Darwin-L Message Log 7:95 (March 1994)

Academic Discussion on the History and Theory of the Historical Sciences

This is one message from the Archives of Darwin-L (1993–1997), a professional discussion group on the history and theory of the historical sciences.

Note: Additional publications on evolution and the historical sciences by the Darwin-L list owner are available on SSRN.

<7:95>From DARWIN@iris.uncg.edu  Thu Mar 31 21:22:42 1994

Date: Thu, 31 Mar 1994 22:22:30 -0500 (EST)
From: DARWIN@iris.uncg.edu
Subject: Re: cladistics & distance data
To: darwin-l@ukanaix.cc.ukans.edu
Organization: University of NC at Greensboro

A few days ago Paul DeBenedictis asked a couple of questions that deserved
answers but didn't elicit any at the time.  I thought I'd take a shot at
them briefly.

Paul asked: Can one estimate cladistic relationships from distance data?

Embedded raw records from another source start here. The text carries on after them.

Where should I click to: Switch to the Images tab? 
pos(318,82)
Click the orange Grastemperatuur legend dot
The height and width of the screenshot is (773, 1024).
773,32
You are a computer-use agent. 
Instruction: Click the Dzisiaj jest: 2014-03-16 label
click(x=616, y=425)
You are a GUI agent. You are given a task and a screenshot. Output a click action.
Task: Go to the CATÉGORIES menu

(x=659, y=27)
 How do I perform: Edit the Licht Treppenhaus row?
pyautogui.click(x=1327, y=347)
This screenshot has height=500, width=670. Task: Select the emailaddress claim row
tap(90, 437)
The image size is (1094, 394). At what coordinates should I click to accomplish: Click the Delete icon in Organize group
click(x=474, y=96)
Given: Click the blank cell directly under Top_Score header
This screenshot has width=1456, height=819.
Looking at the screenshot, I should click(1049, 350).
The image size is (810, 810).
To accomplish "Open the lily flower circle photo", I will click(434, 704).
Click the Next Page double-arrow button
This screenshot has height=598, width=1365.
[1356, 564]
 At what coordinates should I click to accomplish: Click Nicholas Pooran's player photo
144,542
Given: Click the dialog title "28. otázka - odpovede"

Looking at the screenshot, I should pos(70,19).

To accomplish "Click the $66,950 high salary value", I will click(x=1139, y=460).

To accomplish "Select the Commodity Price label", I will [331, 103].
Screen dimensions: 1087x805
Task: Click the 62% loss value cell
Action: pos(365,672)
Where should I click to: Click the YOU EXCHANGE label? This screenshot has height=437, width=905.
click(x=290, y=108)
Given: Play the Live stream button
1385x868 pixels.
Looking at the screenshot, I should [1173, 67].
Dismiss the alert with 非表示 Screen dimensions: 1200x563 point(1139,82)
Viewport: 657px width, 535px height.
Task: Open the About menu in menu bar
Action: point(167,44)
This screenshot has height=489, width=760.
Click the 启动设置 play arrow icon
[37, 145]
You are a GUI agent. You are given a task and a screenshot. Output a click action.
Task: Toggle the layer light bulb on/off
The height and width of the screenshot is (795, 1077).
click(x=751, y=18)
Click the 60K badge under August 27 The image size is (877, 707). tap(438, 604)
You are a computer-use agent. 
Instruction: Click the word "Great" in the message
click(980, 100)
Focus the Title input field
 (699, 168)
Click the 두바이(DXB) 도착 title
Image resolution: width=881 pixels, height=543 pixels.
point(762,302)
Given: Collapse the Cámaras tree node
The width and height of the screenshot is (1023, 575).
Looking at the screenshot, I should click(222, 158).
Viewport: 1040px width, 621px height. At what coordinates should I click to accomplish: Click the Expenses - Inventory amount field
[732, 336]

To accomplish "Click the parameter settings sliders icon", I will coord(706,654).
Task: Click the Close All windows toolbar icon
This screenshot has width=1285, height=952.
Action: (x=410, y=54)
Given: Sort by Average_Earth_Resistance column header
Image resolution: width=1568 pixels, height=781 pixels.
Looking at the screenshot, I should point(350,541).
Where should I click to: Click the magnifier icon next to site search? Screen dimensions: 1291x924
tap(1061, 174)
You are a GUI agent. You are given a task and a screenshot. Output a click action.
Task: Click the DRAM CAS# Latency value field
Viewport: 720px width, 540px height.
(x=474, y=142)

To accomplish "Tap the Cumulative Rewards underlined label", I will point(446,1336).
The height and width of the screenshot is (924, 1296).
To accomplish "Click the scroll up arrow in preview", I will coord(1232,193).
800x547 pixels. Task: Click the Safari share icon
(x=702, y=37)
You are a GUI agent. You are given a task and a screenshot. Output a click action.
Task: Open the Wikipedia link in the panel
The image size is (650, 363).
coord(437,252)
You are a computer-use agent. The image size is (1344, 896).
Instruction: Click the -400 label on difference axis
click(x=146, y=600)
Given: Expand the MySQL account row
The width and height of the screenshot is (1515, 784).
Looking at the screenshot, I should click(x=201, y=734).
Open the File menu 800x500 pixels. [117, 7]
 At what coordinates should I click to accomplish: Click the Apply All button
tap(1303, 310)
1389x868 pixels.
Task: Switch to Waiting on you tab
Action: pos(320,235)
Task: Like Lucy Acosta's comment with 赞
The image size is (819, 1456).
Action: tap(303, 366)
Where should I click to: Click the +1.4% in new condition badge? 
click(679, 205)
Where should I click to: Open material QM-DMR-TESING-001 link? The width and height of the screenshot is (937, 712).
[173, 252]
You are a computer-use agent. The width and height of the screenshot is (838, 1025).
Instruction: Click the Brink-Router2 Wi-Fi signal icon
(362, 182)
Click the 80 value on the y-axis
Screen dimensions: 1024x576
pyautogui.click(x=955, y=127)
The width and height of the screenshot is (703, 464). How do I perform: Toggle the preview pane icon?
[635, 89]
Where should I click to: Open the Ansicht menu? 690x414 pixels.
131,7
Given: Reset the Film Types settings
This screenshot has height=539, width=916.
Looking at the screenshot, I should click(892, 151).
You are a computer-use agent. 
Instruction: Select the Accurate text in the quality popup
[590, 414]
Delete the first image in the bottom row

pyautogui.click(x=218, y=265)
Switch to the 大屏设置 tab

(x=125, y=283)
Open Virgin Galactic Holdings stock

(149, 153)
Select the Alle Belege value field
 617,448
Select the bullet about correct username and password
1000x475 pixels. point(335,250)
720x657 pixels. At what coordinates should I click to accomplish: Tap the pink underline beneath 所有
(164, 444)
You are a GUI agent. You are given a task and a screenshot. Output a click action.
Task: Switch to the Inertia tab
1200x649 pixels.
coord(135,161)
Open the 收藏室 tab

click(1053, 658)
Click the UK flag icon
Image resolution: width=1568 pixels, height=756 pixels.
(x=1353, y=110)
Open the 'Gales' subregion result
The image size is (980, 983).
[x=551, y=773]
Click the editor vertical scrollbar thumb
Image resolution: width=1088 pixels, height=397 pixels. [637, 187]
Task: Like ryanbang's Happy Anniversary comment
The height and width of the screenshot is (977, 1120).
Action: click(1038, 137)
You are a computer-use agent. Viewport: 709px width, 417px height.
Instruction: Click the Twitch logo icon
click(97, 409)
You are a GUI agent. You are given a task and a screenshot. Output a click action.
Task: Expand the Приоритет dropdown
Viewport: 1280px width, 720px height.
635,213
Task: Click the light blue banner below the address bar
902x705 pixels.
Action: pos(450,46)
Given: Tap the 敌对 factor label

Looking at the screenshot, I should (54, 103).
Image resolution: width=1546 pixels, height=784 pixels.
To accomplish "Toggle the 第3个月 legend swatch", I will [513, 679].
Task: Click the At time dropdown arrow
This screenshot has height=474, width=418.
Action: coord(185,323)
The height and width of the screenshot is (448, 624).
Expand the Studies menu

As Paul correctly noted for those who aren't familiar with this topic in
systematics, there are two basic classes of data that systematists might
use: distance data and character data.  A character datum would be a
statement that taxon x has character state k.  A distance datum would be a
statement of that taxon x and taxon y are (say) 3.2 units apart.  Character
data is usually arranged in a table of taxa-by-characters, and distance data
is usually arranged in a table of taxa-by-taxa.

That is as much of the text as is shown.